> **Entries shown**
+ + + + + + +

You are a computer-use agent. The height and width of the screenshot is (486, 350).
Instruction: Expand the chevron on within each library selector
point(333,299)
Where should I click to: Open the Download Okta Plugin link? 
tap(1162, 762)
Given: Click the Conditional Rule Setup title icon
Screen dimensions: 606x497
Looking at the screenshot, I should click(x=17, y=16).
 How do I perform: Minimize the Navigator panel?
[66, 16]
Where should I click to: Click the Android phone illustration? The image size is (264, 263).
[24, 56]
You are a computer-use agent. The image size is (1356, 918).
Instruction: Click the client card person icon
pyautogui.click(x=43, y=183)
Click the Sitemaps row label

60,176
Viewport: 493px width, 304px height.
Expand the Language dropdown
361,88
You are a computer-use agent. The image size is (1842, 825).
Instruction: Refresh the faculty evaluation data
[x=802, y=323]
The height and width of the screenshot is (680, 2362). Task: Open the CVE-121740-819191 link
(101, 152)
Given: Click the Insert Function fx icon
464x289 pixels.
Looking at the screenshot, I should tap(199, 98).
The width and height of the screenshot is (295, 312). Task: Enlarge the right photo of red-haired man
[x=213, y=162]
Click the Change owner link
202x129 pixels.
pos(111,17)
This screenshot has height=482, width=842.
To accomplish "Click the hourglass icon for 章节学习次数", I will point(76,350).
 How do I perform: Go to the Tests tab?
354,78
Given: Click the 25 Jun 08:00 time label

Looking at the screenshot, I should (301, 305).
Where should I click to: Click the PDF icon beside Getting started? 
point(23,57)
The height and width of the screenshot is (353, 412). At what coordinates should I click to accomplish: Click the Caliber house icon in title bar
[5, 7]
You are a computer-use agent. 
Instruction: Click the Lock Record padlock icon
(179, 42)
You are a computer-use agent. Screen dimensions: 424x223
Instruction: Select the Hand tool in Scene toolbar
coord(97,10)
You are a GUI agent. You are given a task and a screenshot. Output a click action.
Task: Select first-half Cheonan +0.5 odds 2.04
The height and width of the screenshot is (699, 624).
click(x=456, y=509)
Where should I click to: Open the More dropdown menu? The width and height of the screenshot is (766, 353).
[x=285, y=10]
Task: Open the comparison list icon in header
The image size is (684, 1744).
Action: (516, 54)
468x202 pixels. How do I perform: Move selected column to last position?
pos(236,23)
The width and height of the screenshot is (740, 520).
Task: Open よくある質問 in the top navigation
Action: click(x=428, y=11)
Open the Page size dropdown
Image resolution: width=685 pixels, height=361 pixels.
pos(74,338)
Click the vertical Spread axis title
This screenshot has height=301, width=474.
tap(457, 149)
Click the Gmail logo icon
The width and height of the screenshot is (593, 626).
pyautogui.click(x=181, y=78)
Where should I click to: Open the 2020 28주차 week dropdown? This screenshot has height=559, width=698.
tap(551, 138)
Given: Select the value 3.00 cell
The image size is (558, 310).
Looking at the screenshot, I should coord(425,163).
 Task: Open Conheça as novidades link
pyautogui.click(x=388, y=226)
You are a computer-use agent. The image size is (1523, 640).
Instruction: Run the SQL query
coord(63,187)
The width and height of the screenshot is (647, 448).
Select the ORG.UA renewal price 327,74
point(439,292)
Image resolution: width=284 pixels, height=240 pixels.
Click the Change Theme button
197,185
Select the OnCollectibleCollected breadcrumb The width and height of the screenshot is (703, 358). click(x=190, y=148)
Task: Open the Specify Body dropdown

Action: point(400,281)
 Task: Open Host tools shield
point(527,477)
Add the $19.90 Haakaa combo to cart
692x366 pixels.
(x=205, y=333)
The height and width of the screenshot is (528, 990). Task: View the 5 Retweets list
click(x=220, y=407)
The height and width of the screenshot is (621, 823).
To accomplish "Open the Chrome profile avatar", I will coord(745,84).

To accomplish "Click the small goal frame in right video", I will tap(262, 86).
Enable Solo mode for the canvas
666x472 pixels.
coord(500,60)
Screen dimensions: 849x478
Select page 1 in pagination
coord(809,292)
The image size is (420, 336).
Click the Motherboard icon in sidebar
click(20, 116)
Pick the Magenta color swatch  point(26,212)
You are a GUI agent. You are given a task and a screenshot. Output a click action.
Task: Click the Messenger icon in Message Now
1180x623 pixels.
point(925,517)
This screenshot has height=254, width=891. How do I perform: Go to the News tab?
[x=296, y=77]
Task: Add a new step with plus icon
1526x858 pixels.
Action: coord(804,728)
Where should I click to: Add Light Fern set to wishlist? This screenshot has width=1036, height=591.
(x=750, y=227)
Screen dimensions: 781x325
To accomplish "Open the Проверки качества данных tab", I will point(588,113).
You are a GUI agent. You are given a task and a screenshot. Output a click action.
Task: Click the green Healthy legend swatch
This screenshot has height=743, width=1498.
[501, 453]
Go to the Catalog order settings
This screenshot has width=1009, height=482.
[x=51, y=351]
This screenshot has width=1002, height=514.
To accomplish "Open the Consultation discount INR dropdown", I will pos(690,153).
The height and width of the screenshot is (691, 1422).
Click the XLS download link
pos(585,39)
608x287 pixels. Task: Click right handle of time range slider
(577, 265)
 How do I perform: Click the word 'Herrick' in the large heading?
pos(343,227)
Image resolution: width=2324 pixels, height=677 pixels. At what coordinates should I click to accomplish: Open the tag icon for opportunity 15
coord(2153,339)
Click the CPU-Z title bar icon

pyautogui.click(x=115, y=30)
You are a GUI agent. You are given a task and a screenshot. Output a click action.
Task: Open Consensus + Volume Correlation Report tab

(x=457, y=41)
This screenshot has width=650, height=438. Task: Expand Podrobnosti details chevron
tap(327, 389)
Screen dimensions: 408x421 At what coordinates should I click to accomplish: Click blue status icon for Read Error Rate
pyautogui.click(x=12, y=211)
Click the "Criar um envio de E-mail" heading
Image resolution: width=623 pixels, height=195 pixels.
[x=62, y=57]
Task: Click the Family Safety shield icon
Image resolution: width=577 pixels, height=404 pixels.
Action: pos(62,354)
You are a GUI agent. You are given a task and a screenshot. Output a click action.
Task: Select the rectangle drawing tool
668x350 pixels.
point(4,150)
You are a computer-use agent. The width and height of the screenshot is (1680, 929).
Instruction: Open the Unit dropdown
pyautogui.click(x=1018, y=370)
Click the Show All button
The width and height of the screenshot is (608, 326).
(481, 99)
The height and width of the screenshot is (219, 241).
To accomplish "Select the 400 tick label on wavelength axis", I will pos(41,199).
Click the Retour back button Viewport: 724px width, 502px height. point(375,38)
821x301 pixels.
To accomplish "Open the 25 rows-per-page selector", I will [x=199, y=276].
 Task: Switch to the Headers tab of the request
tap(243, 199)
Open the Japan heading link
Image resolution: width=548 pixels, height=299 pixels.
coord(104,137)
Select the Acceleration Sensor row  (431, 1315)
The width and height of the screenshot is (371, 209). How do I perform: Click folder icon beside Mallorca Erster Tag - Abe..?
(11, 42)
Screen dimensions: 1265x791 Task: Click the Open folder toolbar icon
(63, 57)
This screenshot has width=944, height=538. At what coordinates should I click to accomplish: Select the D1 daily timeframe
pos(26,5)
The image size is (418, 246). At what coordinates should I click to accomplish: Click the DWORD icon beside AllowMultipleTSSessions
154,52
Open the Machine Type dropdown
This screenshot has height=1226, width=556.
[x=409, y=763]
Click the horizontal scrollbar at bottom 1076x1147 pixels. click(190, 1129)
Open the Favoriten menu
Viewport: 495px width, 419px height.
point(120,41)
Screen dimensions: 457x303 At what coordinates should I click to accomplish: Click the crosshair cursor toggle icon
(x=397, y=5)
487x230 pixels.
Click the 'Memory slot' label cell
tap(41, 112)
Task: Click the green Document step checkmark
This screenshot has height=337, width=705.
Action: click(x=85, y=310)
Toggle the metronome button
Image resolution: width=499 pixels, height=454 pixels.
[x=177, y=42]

+ + + + + + +

Every record above is to be copied exactly.

> **Answer space**
You are a computer-use agent. The height and width of the screenshot is (486, 350).
Instruction: Expand the chevron on within each library selector
point(333,299)
Where should I click to: Open the Download Okta Plugin link? 
tap(1162, 762)
Given: Click the Conditional Rule Setup title icon
Screen dimensions: 606x497
Looking at the screenshot, I should click(x=17, y=16).
 How do I perform: Minimize the Navigator panel?
[66, 16]
Where should I click to: Click the Android phone illustration? The image size is (264, 263).
[24, 56]
You are a computer-use agent. The image size is (1356, 918).
Instruction: Click the client card person icon
pyautogui.click(x=43, y=183)
Click the Sitemaps row label

60,176
Viewport: 493px width, 304px height.
Expand the Language dropdown
361,88
You are a computer-use agent. The image size is (1842, 825).
Instruction: Refresh the faculty evaluation data
[x=802, y=323]
The height and width of the screenshot is (680, 2362). Task: Open the CVE-121740-819191 link
(101, 152)
Given: Click the Insert Function fx icon
464x289 pixels.
Looking at the screenshot, I should tap(199, 98).
The width and height of the screenshot is (295, 312). Task: Enlarge the right photo of red-haired man
[x=213, y=162]
Click the Change owner link
202x129 pixels.
pos(111,17)
This screenshot has height=482, width=842.
To accomplish "Click the hourglass icon for 章节学习次数", I will point(76,350).
 How do I perform: Go to the Tests tab?
354,78
Given: Click the 25 Jun 08:00 time label

Looking at the screenshot, I should (301, 305).
Where should I click to: Click the PDF icon beside Getting started? 
point(23,57)
The height and width of the screenshot is (353, 412). At what coordinates should I click to accomplish: Click the Caliber house icon in title bar
[5, 7]
You are a computer-use agent. 
Instruction: Click the Lock Record padlock icon
(179, 42)
You are a computer-use agent. Screen dimensions: 424x223
Instruction: Select the Hand tool in Scene toolbar
coord(97,10)
You are a GUI agent. You are given a task and a screenshot. Output a click action.
Task: Select first-half Cheonan +0.5 odds 2.04
The height and width of the screenshot is (699, 624).
click(x=456, y=509)
Where should I click to: Open the More dropdown menu? The width and height of the screenshot is (766, 353).
[x=285, y=10]
Task: Open the comparison list icon in header
The image size is (684, 1744).
Action: (516, 54)
468x202 pixels. How do I perform: Move selected column to last position?
pos(236,23)
The width and height of the screenshot is (740, 520).
Task: Open よくある質問 in the top navigation
Action: click(x=428, y=11)
Open the Page size dropdown
Image resolution: width=685 pixels, height=361 pixels.
pos(74,338)
Click the vertical Spread axis title
This screenshot has height=301, width=474.
tap(457, 149)
Click the Gmail logo icon
The width and height of the screenshot is (593, 626).
pyautogui.click(x=181, y=78)
Where should I click to: Open the 2020 28주차 week dropdown? This screenshot has height=559, width=698.
tap(551, 138)
Given: Select the value 3.00 cell
The image size is (558, 310).
Looking at the screenshot, I should coord(425,163).
 Task: Open Conheça as novidades link
pyautogui.click(x=388, y=226)
You are a computer-use agent. The image size is (1523, 640).
Instruction: Run the SQL query
coord(63,187)
The width and height of the screenshot is (647, 448).
Select the ORG.UA renewal price 327,74
point(439,292)
Image resolution: width=284 pixels, height=240 pixels.
Click the Change Theme button
197,185
Select the OnCollectibleCollected breadcrumb The width and height of the screenshot is (703, 358). click(x=190, y=148)
Task: Open the Specify Body dropdown

Action: point(400,281)
 Task: Open Host tools shield
point(527,477)
Add the $19.90 Haakaa combo to cart
692x366 pixels.
(x=205, y=333)
The height and width of the screenshot is (528, 990). Task: View the 5 Retweets list
click(x=220, y=407)
The height and width of the screenshot is (621, 823).
To accomplish "Open the Chrome profile avatar", I will coord(745,84).

To accomplish "Click the small goal frame in right video", I will tap(262, 86).
Enable Solo mode for the canvas
666x472 pixels.
coord(500,60)
Screen dimensions: 849x478
Select page 1 in pagination
coord(809,292)
The image size is (420, 336).
Click the Motherboard icon in sidebar
click(20, 116)
Pick the Magenta color swatch  point(26,212)
You are a GUI agent. You are given a task and a screenshot. Output a click action.
Task: Click the Messenger icon in Message Now
1180x623 pixels.
point(925,517)
This screenshot has height=254, width=891. How do I perform: Go to the News tab?
[x=296, y=77]
Task: Add a new step with plus icon
1526x858 pixels.
Action: coord(804,728)
Where should I click to: Add Light Fern set to wishlist? This screenshot has width=1036, height=591.
(x=750, y=227)
Screen dimensions: 781x325
To accomplish "Open the Проверки качества данных tab", I will point(588,113).
You are a GUI agent. You are given a task and a screenshot. Output a click action.
Task: Click the green Healthy legend swatch
This screenshot has height=743, width=1498.
[501, 453]
Go to the Catalog order settings
This screenshot has width=1009, height=482.
[x=51, y=351]
This screenshot has width=1002, height=514.
To accomplish "Open the Consultation discount INR dropdown", I will pos(690,153).
The height and width of the screenshot is (691, 1422).
Click the XLS download link
pos(585,39)
608x287 pixels. Task: Click right handle of time range slider
(577, 265)
 How do I perform: Click the word 'Herrick' in the large heading?
pos(343,227)
Image resolution: width=2324 pixels, height=677 pixels. At what coordinates should I click to accomplish: Open the tag icon for opportunity 15
coord(2153,339)
Click the CPU-Z title bar icon

pyautogui.click(x=115, y=30)
You are a GUI agent. You are given a task and a screenshot. Output a click action.
Task: Open Consensus + Volume Correlation Report tab

(x=457, y=41)
This screenshot has width=650, height=438. Task: Expand Podrobnosti details chevron
tap(327, 389)
Screen dimensions: 408x421 At what coordinates should I click to accomplish: Click blue status icon for Read Error Rate
pyautogui.click(x=12, y=211)
Click the "Criar um envio de E-mail" heading
Image resolution: width=623 pixels, height=195 pixels.
[x=62, y=57]
Task: Click the Family Safety shield icon
Image resolution: width=577 pixels, height=404 pixels.
Action: pos(62,354)
You are a GUI agent. You are given a task and a screenshot. Output a click action.
Task: Select the rectangle drawing tool
668x350 pixels.
point(4,150)
You are a computer-use agent. The width and height of the screenshot is (1680, 929).
Instruction: Open the Unit dropdown
pyautogui.click(x=1018, y=370)
Click the Show All button
The width and height of the screenshot is (608, 326).
(481, 99)
The height and width of the screenshot is (219, 241).
To accomplish "Select the 400 tick label on wavelength axis", I will pos(41,199).
Click the Retour back button Viewport: 724px width, 502px height. point(375,38)
821x301 pixels.
To accomplish "Open the 25 rows-per-page selector", I will [x=199, y=276].
 Task: Switch to the Headers tab of the request
tap(243, 199)
Open the Japan heading link
Image resolution: width=548 pixels, height=299 pixels.
coord(104,137)
Select the Acceleration Sensor row  (431, 1315)
The width and height of the screenshot is (371, 209). How do I perform: Click folder icon beside Mallorca Erster Tag - Abe..?
(11, 42)
Screen dimensions: 1265x791 Task: Click the Open folder toolbar icon
(63, 57)
This screenshot has width=944, height=538. At what coordinates should I click to accomplish: Select the D1 daily timeframe
pos(26,5)
The image size is (418, 246). At what coordinates should I click to accomplish: Click the DWORD icon beside AllowMultipleTSSessions
154,52
Open the Machine Type dropdown
This screenshot has height=1226, width=556.
[x=409, y=763]
Click the horizontal scrollbar at bottom 1076x1147 pixels. click(190, 1129)
Open the Favoriten menu
Viewport: 495px width, 419px height.
point(120,41)
Screen dimensions: 457x303 At what coordinates should I click to accomplish: Click the crosshair cursor toggle icon
(x=397, y=5)
487x230 pixels.
Click the 'Memory slot' label cell
tap(41, 112)
Task: Click the green Document step checkmark
This screenshot has height=337, width=705.
Action: click(x=85, y=310)
Toggle the metronome button
Image resolution: width=499 pixels, height=454 pixels.
[x=177, y=42]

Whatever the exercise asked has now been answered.